MUMBAI: India’s FinTech sector has received investments of about $6 billion in the last two years alone while the number of FinTechs in the country has gone up to around 11,000, RBI Governor Shaktikanta Das said on Wednesday.
Addressing the 5th edition of the Global Fintech Fest here, Das said: “India is now a fast-growing economic powerhouse with an increasingly tech-savvy population. India’s financial sector has witnessed a remarkable transformation, driven among other factors by the FinTech sector.”
Setting the priorities for India@100, the RBI Governor said that this journey will be marked by dynamic shifts in technology, regulation, geopolitics and societal expectations. Financial institutions and FinTech startups alike must, therefore, adapt swiftly, leveraging agile strategies and robust frameworks to capitalise on the new opportunities while mitigating the connected risks.
He said to build a financial system that serves the broader society, it was essential to give priority to digital financial inclusion. While significant strides have been made in expanding financial inclusion, the evolving landscape demands a shift towards Digital Financial Inclusion (DFI) i.e. promoting secure and digitally-enabled financial services and products for the financially excluded and underserved population.
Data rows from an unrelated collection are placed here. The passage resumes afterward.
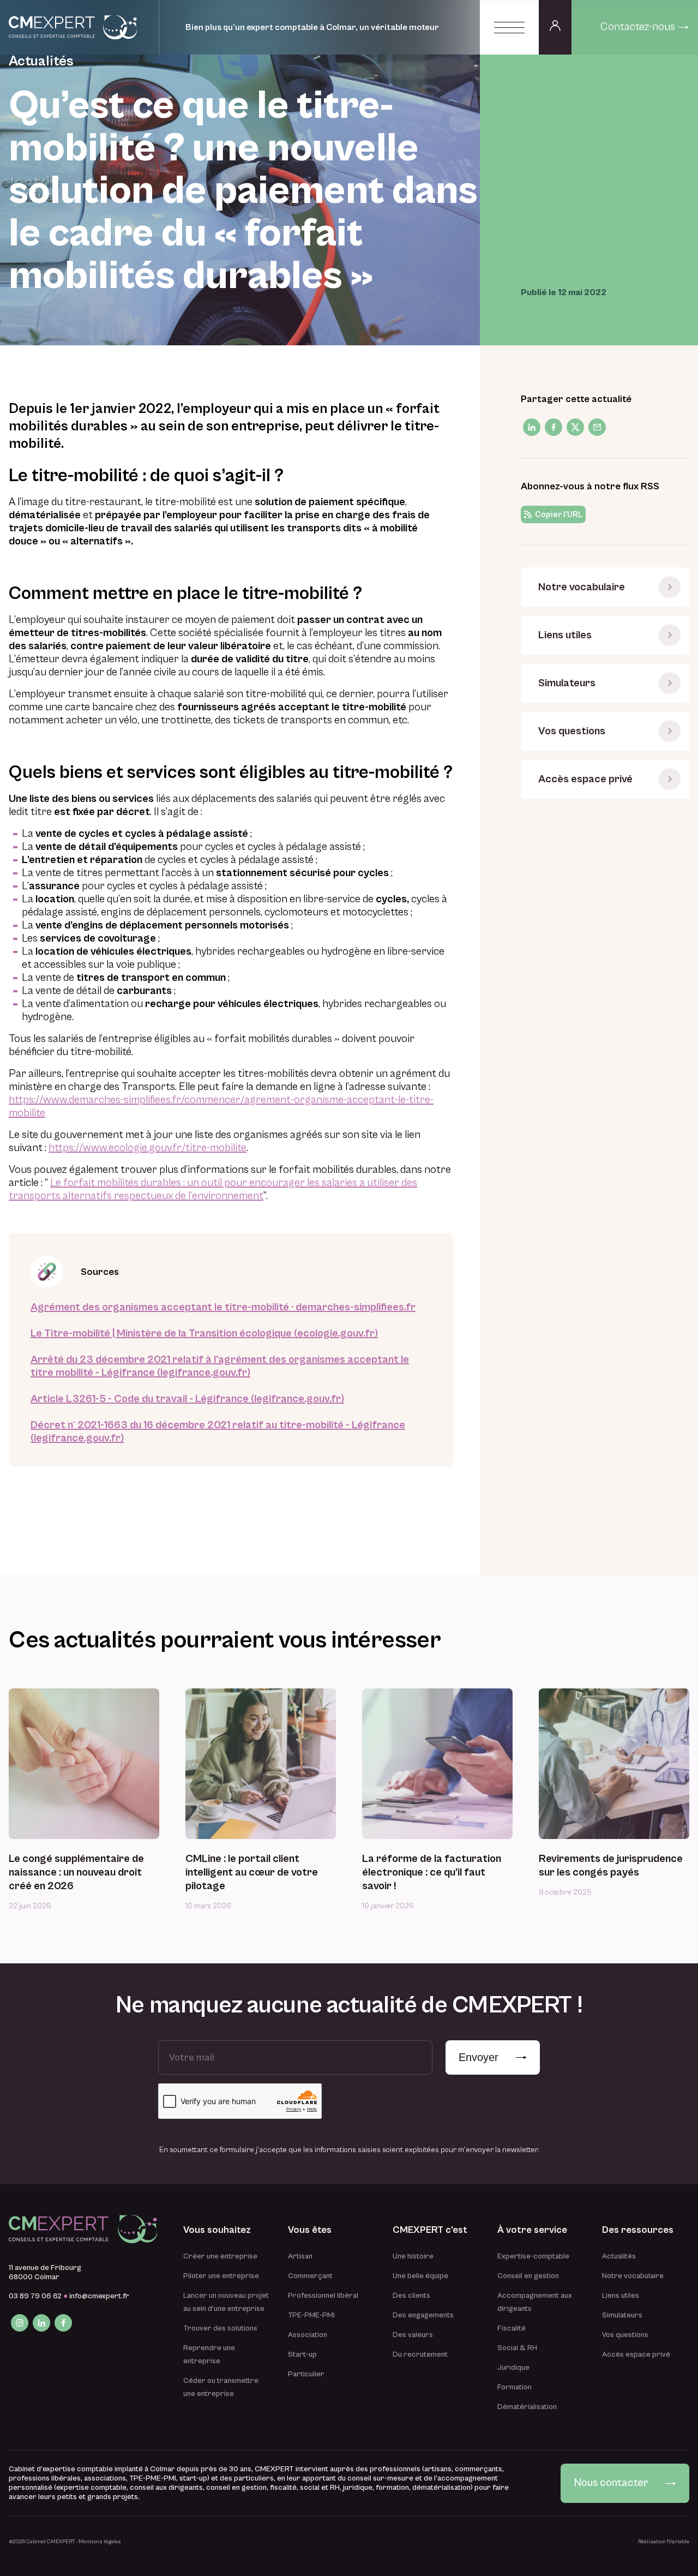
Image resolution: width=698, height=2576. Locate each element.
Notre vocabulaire (581, 587)
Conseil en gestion (528, 2276)
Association (307, 2335)
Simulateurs (566, 683)
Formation (514, 2387)
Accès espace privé (585, 779)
Digital Financial Inclusion has the unique advantages of scalability and cost-effectiveness. Accordingly, the next two decades will predominantly be about leveraging technology to deliver accessible and tailored financial services that meet diverse needs, he added.
Das said that the second key policy priority would be to further deepen Digital Public Infrastructure (DPI). DPI which encompasses frameworks like Digital Identity (Aadhaar), universal fast retail payments (UPI) and targeted payment solutions like platform for bill payments, will enhance the efficacy of the financial system in general. They would be key tools to promote interoperability, transparency and cost-effectiveness. New DPIs could address emerging challenges such as fraud, cyber threats, data privacy and other concerns. They could also support the integration of advanced technologies like blockchain and AI to enhance security and efficiency in financial services.
Continuous innovation is crucial in harnessing technological advancements and maintaining a competitive edge in the global financial landscape, he stressed. “One significant initiative in this direction is the Reserve Bank’s pilot on Unified Lending Interface (ULI),” the RBI Governor added.
He also underscored the need to ensure robust consumer protection which is crucial for upholding trust in the financial system.
“As consumers are increasingly relying on digital financial services, their expectations for personalised, efficient and seamless experience are also growing. Alongside traditional risks such as mis-selling and fraud, new manifestations of consumer risks such as data privacy and security breaches have emerged with the advent of new technologies. Leveraging technology for real-time monitoring and ensuring regulatory compliance will be essential to address these challenges effectively,” Das pointed out.